On Thu, 2009-11-12 at 14:28 -0700, Carl Sorensen wrote:
> Chris, 
> Thanks for your contributions.  I'm sorry for whatever part I've played
> in discouraging you.
> On 11/12/09 11:04 AM, "Chris Snyder" <address@hidden> wrote:
> > 
> > Over the past year, I've submitted patches on occasion for possible
> > inclusion in the trunk. On one occasion (accidentals in chords not
> > spaced properly), I spent quite a bit of time implementing a solution
> > proposed by one core developer, which took quite a bit of time
> > (including a steep learning curve, which I'll discuss below), only to
> > have another core developer reject it out of hand as being the wrong
> > approach. The rejection left a bad taste in my mouth - it was fairly
> > terse, and didn't acknowledge the wasted effort I had expended. Not
> > surprisingly, I haven't found the motivation to touch that code again.
> I assume you're talking about the issue 415 stuff, found here:
> <>
> If so, I read it slightly different than you do.
> I read it as Joe giving you some guidance, and Han-Wen saying that he didn't
> particularly like Joe's idea, but then Joe and Han-Wen went back and forth a
> few times, and the final message I heard from Han-Wen was "sounds good to
> me." (see the message at 29 Mar 17:17)  In other words, I think that a
> proposed solution that met Han-Wen's sensibilities had been arrived at.
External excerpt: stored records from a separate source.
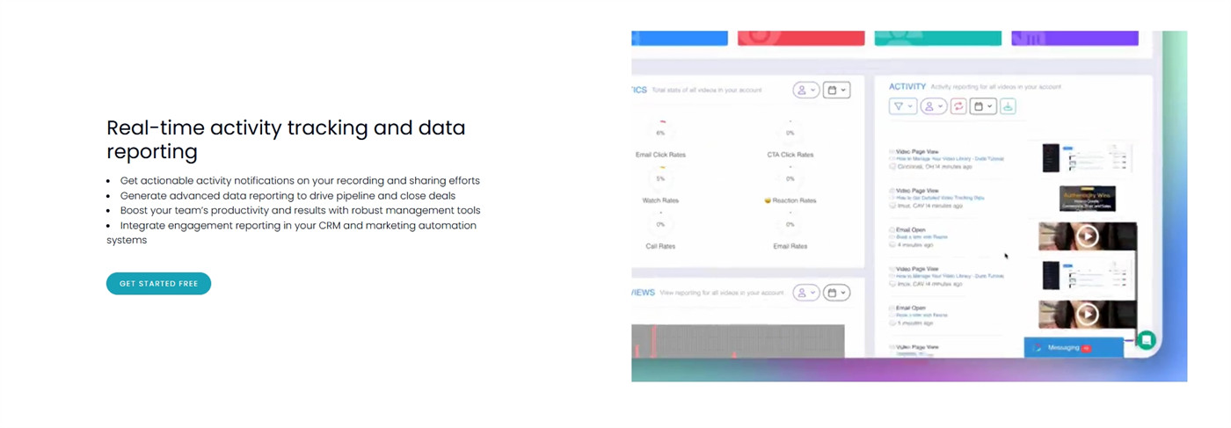
Task: Click the Email Click Rates gauge
Action: [x=660, y=132]
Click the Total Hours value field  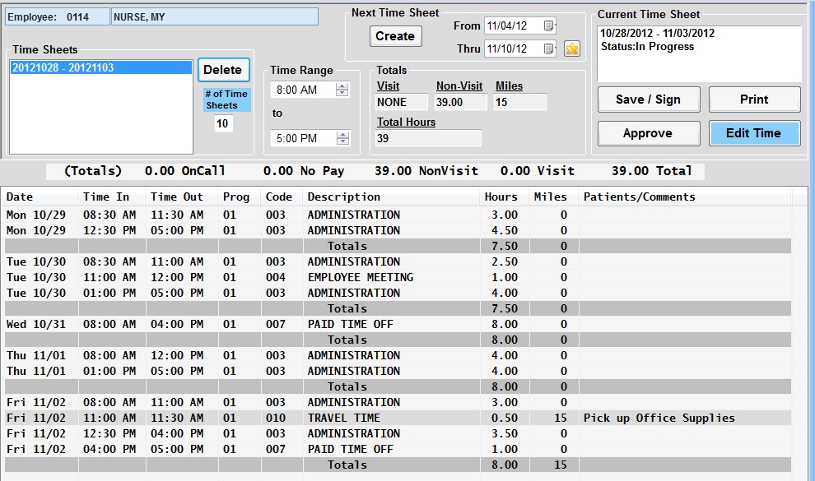[428, 138]
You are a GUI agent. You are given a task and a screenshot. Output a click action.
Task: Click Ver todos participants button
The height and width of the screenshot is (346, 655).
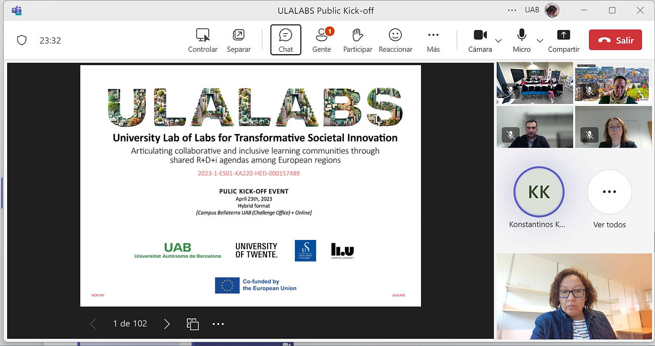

It's been a while, but I think the conclusion was that my _second_
proposal for a solution was ok, but it would require Chris to throw away
all the work he had done on my _first_ proposal.

> > 
> > Over the past couple of days, I've been working on fixing a couple of
> > bugs that were caused by an earlier bug fix I submitted (that was
> > accepted). Joe Neeman has given me very constructive comments and asked
> > for reasonable improvements. At times, however, I've been struck by the
> > level of perfection required for patches such as mine, which seem to be
> > much higher than the current code. For instance, I was asked to correct
> > some indentation - never mind the fact that the code right around my
> > patch was indented incorrectly (I thought about fixing the whole file,
> > but didn't want to add noise to the patch set).
> If we had a working code janitor who was fixing things up, we could just let
> spacing go.  But we don't.

I also think that we should hold documentation in new patches to a
higher standard than the current code, particularly when it comes to
corner cases (and there are a lot). There are a lot of dusty corners of
the code with complicated boolean expressions and it's sometimes hard to
tell what's going on. If we avoid creating _more_ of these situations
then it will help a lot later on. Hence my insistence on comments for
Chris' last patch.

> > As I mentioned above (and others have mentioned), the learning curve for
> > developing is quite steep. I applaud the effort by Graham et al to
> > improve the documentation, especially the Contributor's Guide, which has
> > been a big help even in its incomplete form. However, a lot of the code
> > is difficult to follow - when is stop_translation_timestep called in
> > engravers, for instance? It took me a while to understand that it will
> > be called even due to rhythms in other voices besides the one the
> > engraver is interested in.
> I didn't even know that.  I hope we can get this documented.  Would you be
> willing to take a stab at how events are passed to engravers (or how various
> routines inside an engraver are called from outside the engraver)?

It would also be nice to have a summary of the order in which things
happen for engravers. For example, when are the announced grobs
processed and what happens if you create a grob after grobs have already
been announced? Currently, I only have a very vague picture of how the
whole engraving step works so you aren't alone in your confusion.